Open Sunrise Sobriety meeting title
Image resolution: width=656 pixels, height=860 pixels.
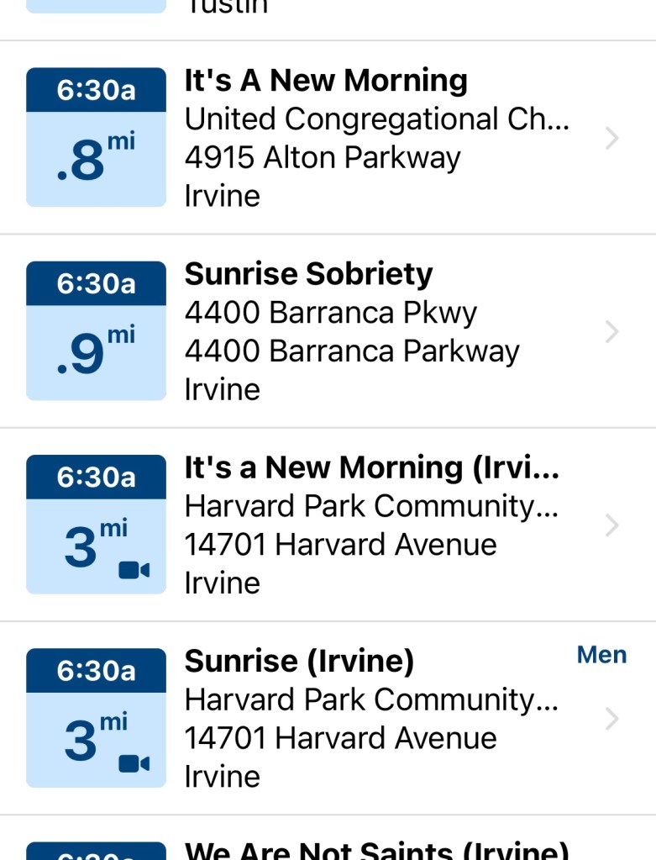pyautogui.click(x=308, y=274)
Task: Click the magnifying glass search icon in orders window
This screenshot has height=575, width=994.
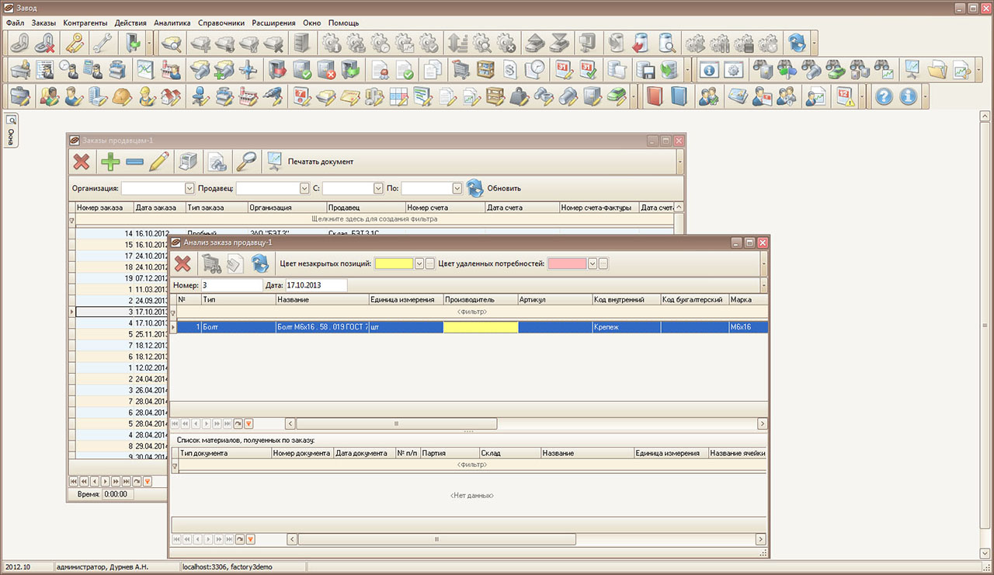Action: point(246,162)
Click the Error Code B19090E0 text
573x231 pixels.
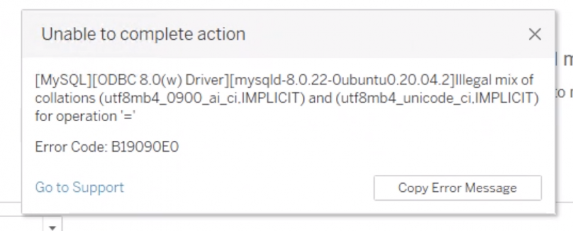(x=106, y=147)
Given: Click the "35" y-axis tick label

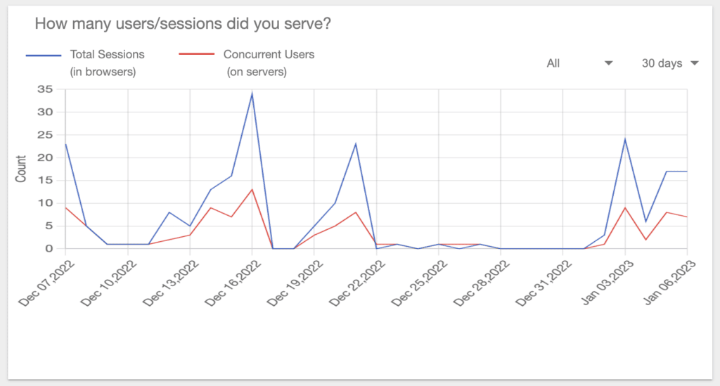Looking at the screenshot, I should (x=46, y=89).
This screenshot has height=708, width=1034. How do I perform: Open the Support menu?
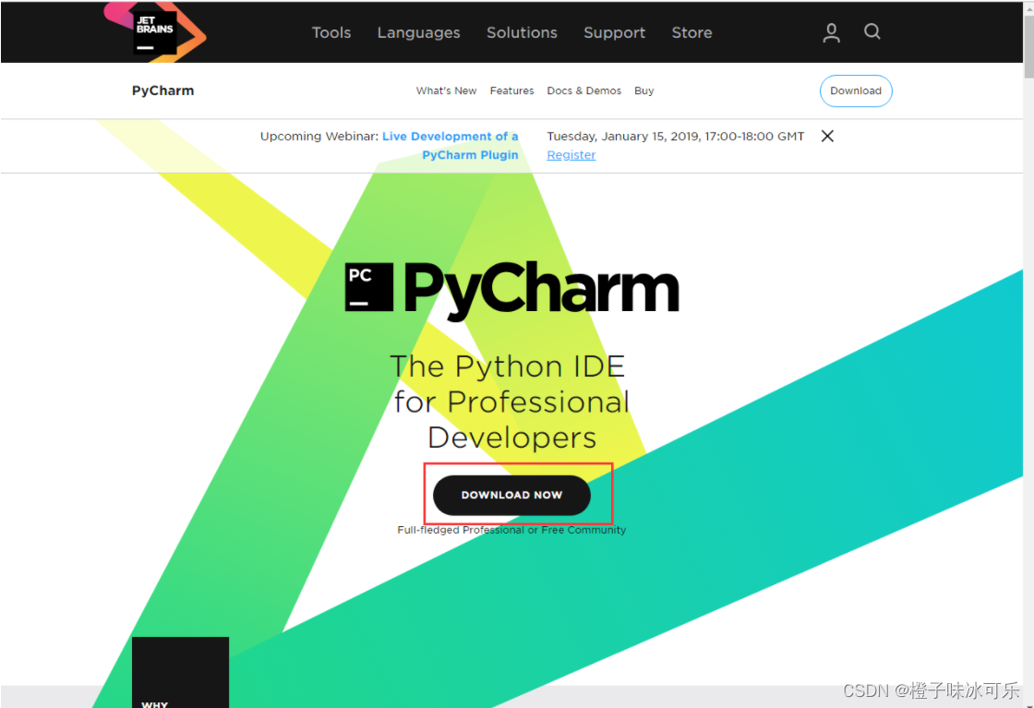[614, 32]
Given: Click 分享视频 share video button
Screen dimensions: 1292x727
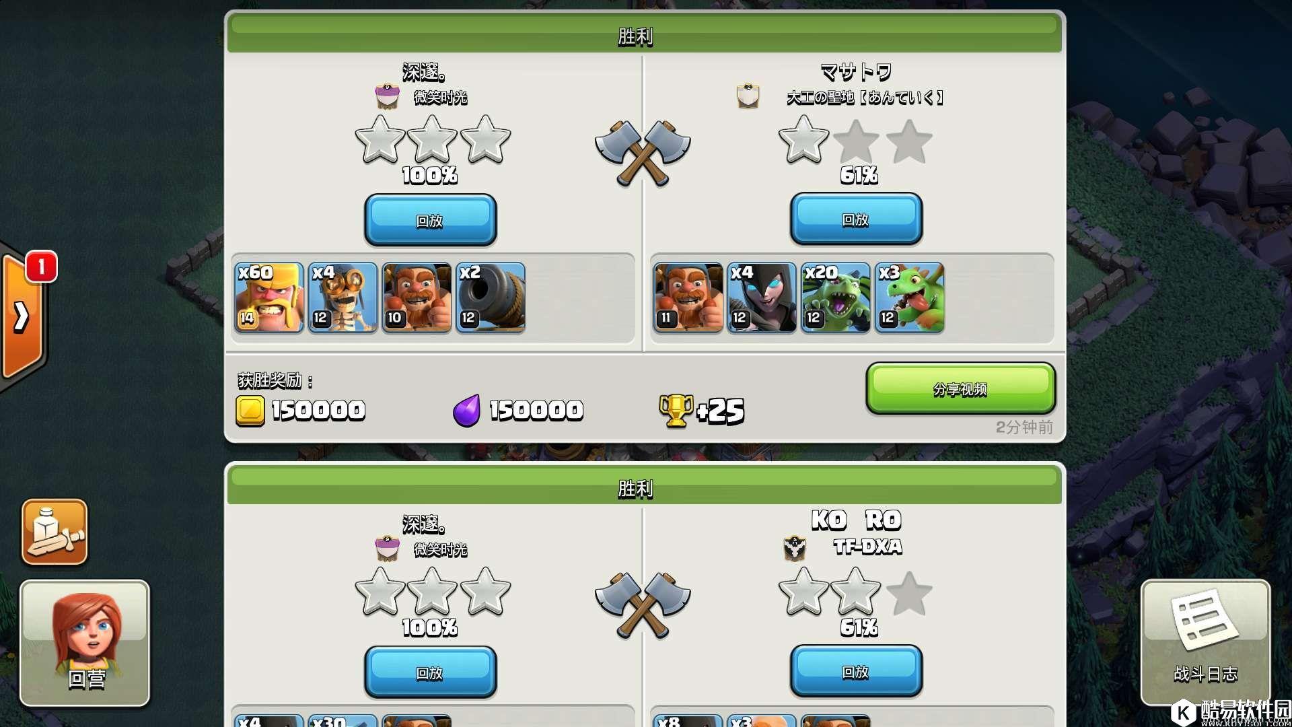Looking at the screenshot, I should tap(960, 388).
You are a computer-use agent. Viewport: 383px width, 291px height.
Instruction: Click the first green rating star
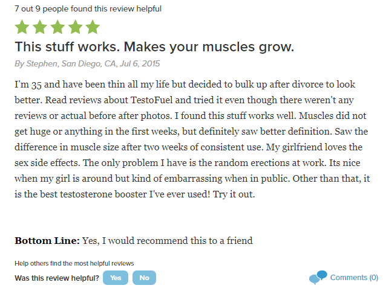22,27
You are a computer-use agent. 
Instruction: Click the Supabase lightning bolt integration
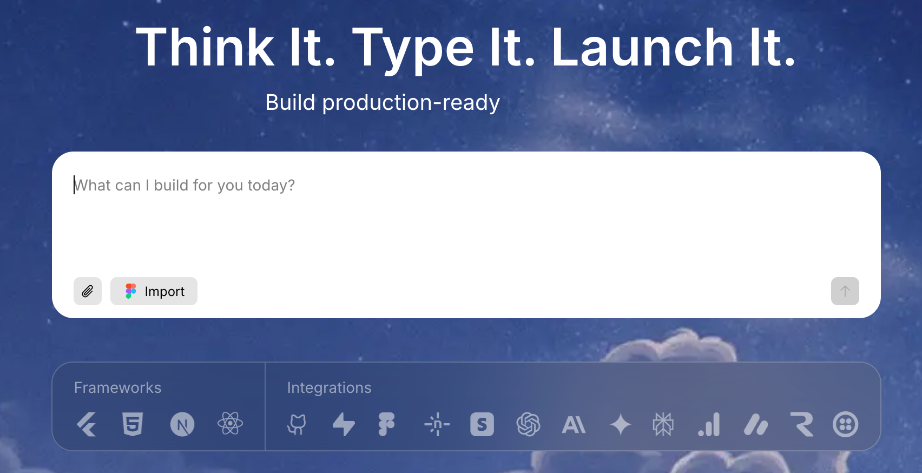[344, 424]
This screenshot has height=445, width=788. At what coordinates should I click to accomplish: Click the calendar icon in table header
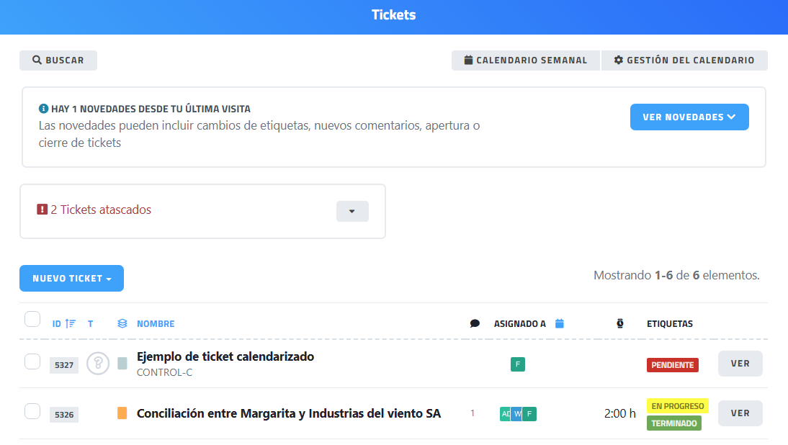[x=560, y=323]
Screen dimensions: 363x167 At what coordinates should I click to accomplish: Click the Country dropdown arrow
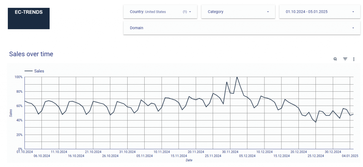[x=190, y=12]
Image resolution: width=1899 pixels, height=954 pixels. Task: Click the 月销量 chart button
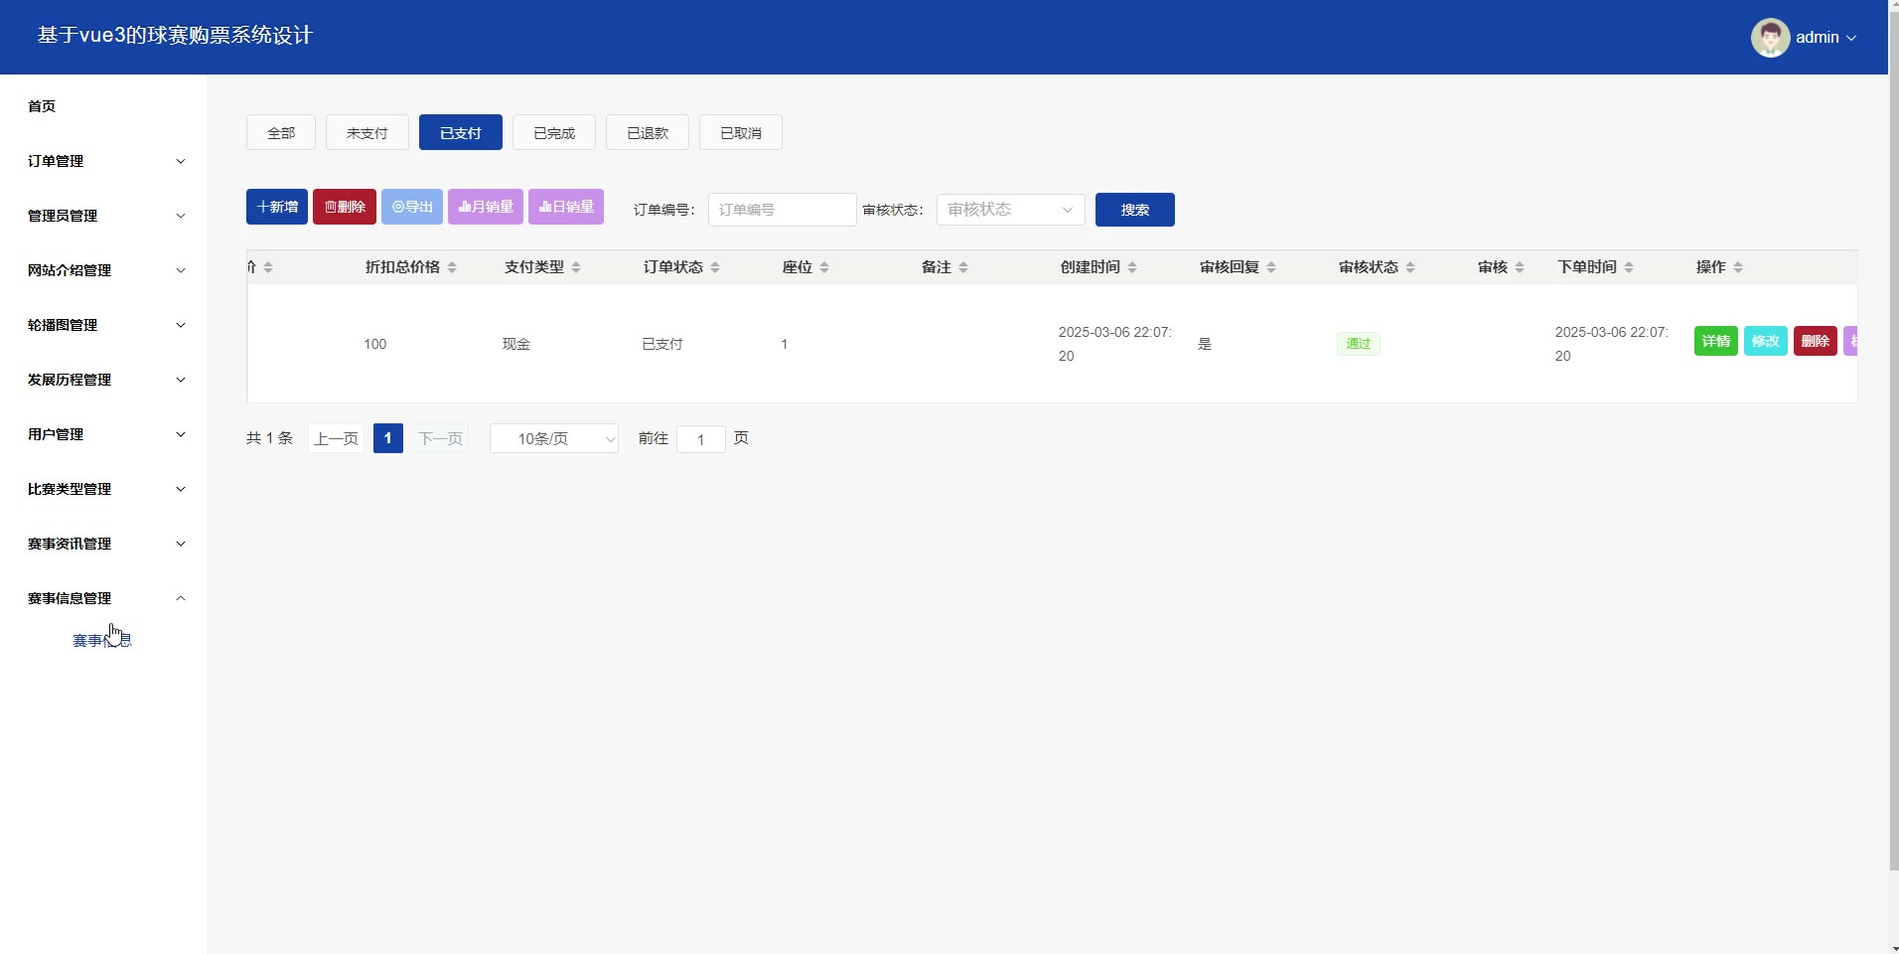(x=485, y=207)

────────────────────

— Required work —
Which lines run from the one that holds "This screenshot has height=708, width=1034." to the final line of the records above? Return them exactly, and skip the pictures.

— Completed task —
This screenshot has height=708, width=1034. How do I perform: Open the Support menu?
[614, 32]
Given: Click 分享视频 share video button
Screen dimensions: 1292x727
Looking at the screenshot, I should tap(960, 388).
You are a computer-use agent. Viewport: 383px width, 291px height.
Instruction: Click the first green rating star
22,27
You are a computer-use agent. 
Instruction: Click the Supabase lightning bolt integration
[344, 424]
This screenshot has height=445, width=788. At what coordinates should I click to accomplish: Click the calendar icon in table header
[x=560, y=323]
Screen dimensions: 363x167 At what coordinates should I click to accomplish: Click the Country dropdown arrow
[x=190, y=12]
Image resolution: width=1899 pixels, height=954 pixels. Task: Click the 月销量 chart button
(x=485, y=207)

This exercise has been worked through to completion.